Supplied material:
+ + + + + + +

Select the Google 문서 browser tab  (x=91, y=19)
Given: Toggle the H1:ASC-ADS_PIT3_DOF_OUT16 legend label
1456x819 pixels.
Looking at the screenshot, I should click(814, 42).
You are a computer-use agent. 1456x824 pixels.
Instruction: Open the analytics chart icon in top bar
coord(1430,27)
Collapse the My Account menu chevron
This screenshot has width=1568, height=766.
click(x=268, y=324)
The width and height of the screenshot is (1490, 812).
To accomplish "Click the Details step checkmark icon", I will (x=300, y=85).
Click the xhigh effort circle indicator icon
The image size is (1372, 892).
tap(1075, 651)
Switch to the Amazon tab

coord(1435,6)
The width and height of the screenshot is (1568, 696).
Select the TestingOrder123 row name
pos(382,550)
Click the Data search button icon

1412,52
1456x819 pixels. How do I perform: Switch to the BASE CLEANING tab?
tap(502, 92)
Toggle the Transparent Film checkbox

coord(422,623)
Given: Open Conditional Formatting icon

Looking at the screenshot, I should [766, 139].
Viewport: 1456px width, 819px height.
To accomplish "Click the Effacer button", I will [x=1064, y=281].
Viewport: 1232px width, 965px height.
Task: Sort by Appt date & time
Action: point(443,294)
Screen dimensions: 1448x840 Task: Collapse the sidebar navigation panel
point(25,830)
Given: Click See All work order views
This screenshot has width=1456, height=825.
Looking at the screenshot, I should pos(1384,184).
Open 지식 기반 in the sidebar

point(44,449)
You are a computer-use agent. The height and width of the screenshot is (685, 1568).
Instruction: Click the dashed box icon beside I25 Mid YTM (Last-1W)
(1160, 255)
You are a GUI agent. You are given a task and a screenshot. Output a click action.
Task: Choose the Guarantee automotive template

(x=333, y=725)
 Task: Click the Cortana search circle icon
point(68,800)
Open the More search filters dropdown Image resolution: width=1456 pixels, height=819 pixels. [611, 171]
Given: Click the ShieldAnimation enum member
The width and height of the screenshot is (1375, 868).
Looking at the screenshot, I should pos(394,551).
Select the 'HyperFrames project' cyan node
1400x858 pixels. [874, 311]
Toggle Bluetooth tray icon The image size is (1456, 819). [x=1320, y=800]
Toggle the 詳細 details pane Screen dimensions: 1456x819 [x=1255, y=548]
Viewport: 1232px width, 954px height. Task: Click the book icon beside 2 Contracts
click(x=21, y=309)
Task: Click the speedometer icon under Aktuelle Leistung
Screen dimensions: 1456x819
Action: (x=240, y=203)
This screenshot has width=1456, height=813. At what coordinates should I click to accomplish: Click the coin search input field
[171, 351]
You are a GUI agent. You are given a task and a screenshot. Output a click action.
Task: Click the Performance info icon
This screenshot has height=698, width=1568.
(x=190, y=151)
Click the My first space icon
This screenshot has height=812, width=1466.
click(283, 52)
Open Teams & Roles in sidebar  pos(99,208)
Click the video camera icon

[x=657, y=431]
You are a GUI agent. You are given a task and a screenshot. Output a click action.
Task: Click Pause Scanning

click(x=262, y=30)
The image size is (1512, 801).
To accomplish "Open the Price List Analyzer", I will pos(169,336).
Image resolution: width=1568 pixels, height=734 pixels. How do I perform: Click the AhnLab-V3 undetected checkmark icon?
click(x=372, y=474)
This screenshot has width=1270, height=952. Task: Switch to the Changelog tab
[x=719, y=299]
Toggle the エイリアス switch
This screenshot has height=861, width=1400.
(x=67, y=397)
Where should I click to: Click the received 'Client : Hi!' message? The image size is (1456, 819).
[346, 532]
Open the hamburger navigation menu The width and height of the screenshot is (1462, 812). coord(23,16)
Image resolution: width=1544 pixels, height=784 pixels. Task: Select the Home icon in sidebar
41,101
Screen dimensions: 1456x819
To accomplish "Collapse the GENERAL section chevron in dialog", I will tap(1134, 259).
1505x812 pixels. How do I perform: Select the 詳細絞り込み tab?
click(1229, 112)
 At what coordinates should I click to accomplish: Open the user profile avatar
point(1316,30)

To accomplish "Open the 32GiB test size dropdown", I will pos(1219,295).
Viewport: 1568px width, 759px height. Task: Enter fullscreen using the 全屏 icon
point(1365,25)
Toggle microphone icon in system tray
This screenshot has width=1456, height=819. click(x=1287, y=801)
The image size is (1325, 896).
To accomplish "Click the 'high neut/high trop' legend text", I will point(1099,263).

+ + + + + + +

Exercise instructions:
Generate a verbatim printout of all the entries.

Result of this task:
Select the Google 문서 browser tab  (x=91, y=19)
Given: Toggle the H1:ASC-ADS_PIT3_DOF_OUT16 legend label
1456x819 pixels.
Looking at the screenshot, I should click(814, 42).
You are a computer-use agent. 1456x824 pixels.
Instruction: Open the analytics chart icon in top bar
coord(1430,27)
Collapse the My Account menu chevron
This screenshot has width=1568, height=766.
click(x=268, y=324)
The width and height of the screenshot is (1490, 812).
To accomplish "Click the Details step checkmark icon", I will (x=300, y=85).
Click the xhigh effort circle indicator icon
The image size is (1372, 892).
tap(1075, 651)
Switch to the Amazon tab

coord(1435,6)
The width and height of the screenshot is (1568, 696).
Select the TestingOrder123 row name
pos(382,550)
Click the Data search button icon

1412,52
1456x819 pixels. How do I perform: Switch to the BASE CLEANING tab?
tap(502, 92)
Toggle the Transparent Film checkbox

coord(422,623)
Given: Open Conditional Formatting icon

Looking at the screenshot, I should [766, 139].
Viewport: 1456px width, 819px height.
To accomplish "Click the Effacer button", I will [x=1064, y=281].
Viewport: 1232px width, 965px height.
Task: Sort by Appt date & time
Action: point(443,294)
Screen dimensions: 1448x840 Task: Collapse the sidebar navigation panel
point(25,830)
Given: Click See All work order views
This screenshot has width=1456, height=825.
Looking at the screenshot, I should pos(1384,184).
Open 지식 기반 in the sidebar

point(44,449)
You are a computer-use agent. The height and width of the screenshot is (685, 1568).
Instruction: Click the dashed box icon beside I25 Mid YTM (Last-1W)
(1160, 255)
You are a GUI agent. You are given a task and a screenshot. Output a click action.
Task: Choose the Guarantee automotive template

(x=333, y=725)
 Task: Click the Cortana search circle icon
point(68,800)
Open the More search filters dropdown Image resolution: width=1456 pixels, height=819 pixels. [611, 171]
Given: Click the ShieldAnimation enum member
The width and height of the screenshot is (1375, 868).
Looking at the screenshot, I should pos(394,551).
Select the 'HyperFrames project' cyan node
1400x858 pixels. [874, 311]
Toggle Bluetooth tray icon The image size is (1456, 819). [x=1320, y=800]
Toggle the 詳細 details pane Screen dimensions: 1456x819 [x=1255, y=548]
Viewport: 1232px width, 954px height. Task: Click the book icon beside 2 Contracts
click(x=21, y=309)
Task: Click the speedometer icon under Aktuelle Leistung
Screen dimensions: 1456x819
Action: (x=240, y=203)
This screenshot has width=1456, height=813. At what coordinates should I click to accomplish: Click the coin search input field
[171, 351]
You are a GUI agent. You are given a task and a screenshot. Output a click action.
Task: Click the Performance info icon
This screenshot has height=698, width=1568.
(x=190, y=151)
Click the My first space icon
This screenshot has height=812, width=1466.
click(283, 52)
Open Teams & Roles in sidebar  pos(99,208)
Click the video camera icon

[x=657, y=431]
You are a GUI agent. You are given a task and a screenshot. Output a click action.
Task: Click Pause Scanning

click(x=262, y=30)
The image size is (1512, 801).
To accomplish "Open the Price List Analyzer", I will pos(169,336).
Image resolution: width=1568 pixels, height=734 pixels. How do I perform: Click the AhnLab-V3 undetected checkmark icon?
click(x=372, y=474)
This screenshot has width=1270, height=952. Task: Switch to the Changelog tab
[x=719, y=299]
Toggle the エイリアス switch
This screenshot has height=861, width=1400.
(x=67, y=397)
Where should I click to: Click the received 'Client : Hi!' message? The image size is (1456, 819).
[346, 532]
Open the hamburger navigation menu The width and height of the screenshot is (1462, 812). coord(23,16)
Image resolution: width=1544 pixels, height=784 pixels. Task: Select the Home icon in sidebar
41,101
Screen dimensions: 1456x819
To accomplish "Collapse the GENERAL section chevron in dialog", I will tap(1134, 259).
1505x812 pixels. How do I perform: Select the 詳細絞り込み tab?
click(1229, 112)
 At what coordinates should I click to accomplish: Open the user profile avatar
point(1316,30)

To accomplish "Open the 32GiB test size dropdown", I will pos(1219,295).
Viewport: 1568px width, 759px height. Task: Enter fullscreen using the 全屏 icon
point(1365,25)
Toggle microphone icon in system tray
This screenshot has width=1456, height=819. click(x=1287, y=801)
The image size is (1325, 896).
To accomplish "Click the 'high neut/high trop' legend text", I will point(1099,263).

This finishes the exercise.